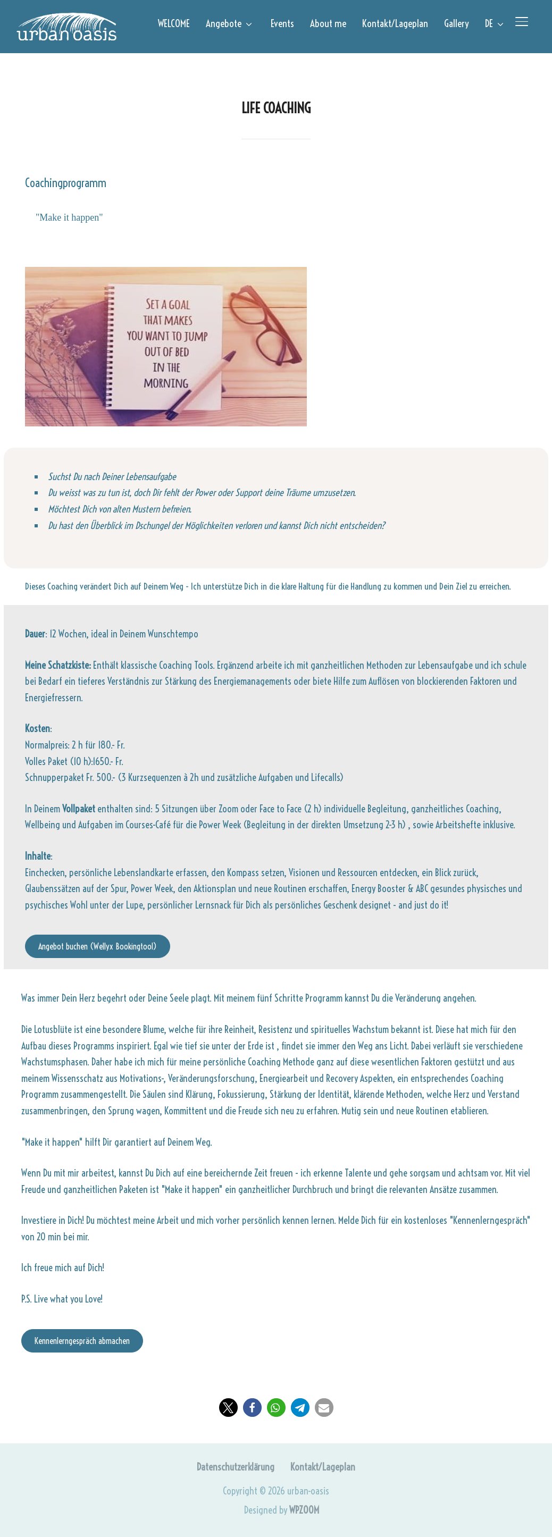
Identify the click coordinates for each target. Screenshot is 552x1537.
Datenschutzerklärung (235, 1467)
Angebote (223, 23)
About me (328, 23)
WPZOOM (304, 1510)
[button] (228, 1407)
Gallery (456, 23)
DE (489, 23)
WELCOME (174, 23)
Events (282, 23)
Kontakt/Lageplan (395, 23)
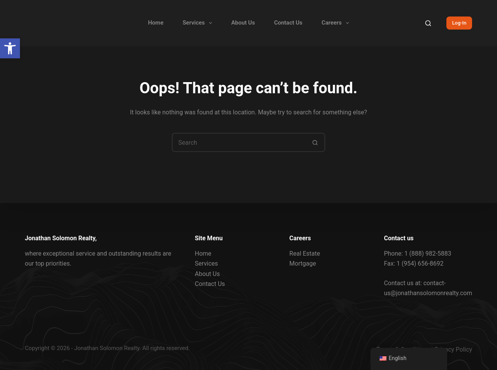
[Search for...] (239, 142)
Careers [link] (337, 23)
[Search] (428, 23)
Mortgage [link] (303, 263)
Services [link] (199, 23)
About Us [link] (243, 22)
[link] (10, 48)
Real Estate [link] (305, 253)
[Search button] (315, 142)
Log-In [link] (459, 23)
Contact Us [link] (288, 22)
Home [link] (155, 22)
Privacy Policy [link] (453, 349)
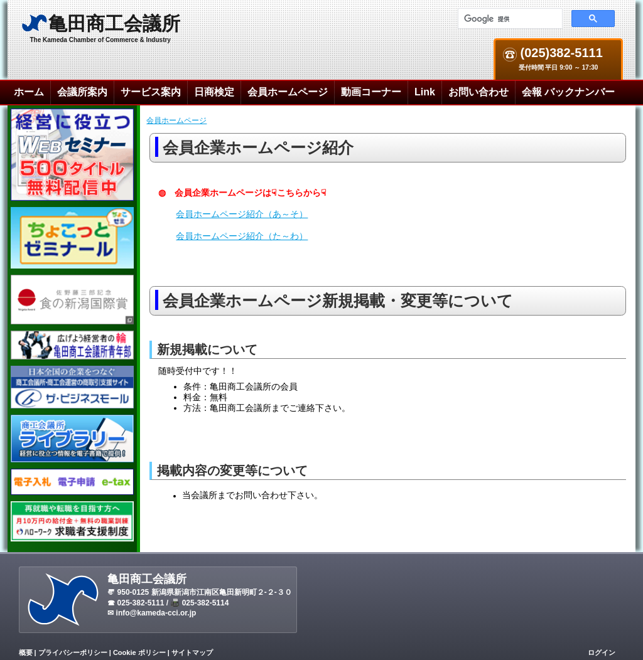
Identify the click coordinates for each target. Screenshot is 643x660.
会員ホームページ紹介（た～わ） (242, 236)
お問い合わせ (478, 92)
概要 (26, 652)
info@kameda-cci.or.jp (156, 613)
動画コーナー (371, 92)
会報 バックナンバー (568, 92)
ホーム (29, 92)
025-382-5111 (141, 603)
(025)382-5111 (560, 53)
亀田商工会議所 (114, 23)
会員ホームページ (287, 92)
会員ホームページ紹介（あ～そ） (242, 214)
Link (424, 92)
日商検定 (214, 92)
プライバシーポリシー (72, 652)
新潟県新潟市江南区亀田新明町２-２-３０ (221, 592)
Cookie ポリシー (139, 652)
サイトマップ (192, 652)
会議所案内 (82, 92)
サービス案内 (151, 92)
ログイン (601, 652)
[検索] (509, 19)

## Exercise requirements
Rewrite the rows as a JSON list of strings, one string per line, starting at the line that has "Kontakt/Lageplan (395, 23)" and stopping after the line that has "Privacy Policy [link] (453, 349)". Leave out the picture and any blank lines.

## Worked solution
[
  "Kontakt/Lageplan (395, 23)",
  "[Search for...] (239, 142)",
  "Careers [link] (337, 23)",
  "[Search] (428, 23)",
  "Mortgage [link] (303, 263)",
  "Services [link] (199, 23)",
  "About Us [link] (243, 22)",
  "[link] (10, 48)",
  "Real Estate [link] (305, 253)",
  "[Search button] (315, 142)",
  "Log-In [link] (459, 23)",
  "Contact Us [link] (288, 22)",
  "Home [link] (155, 22)",
  "Privacy Policy [link] (453, 349)"
]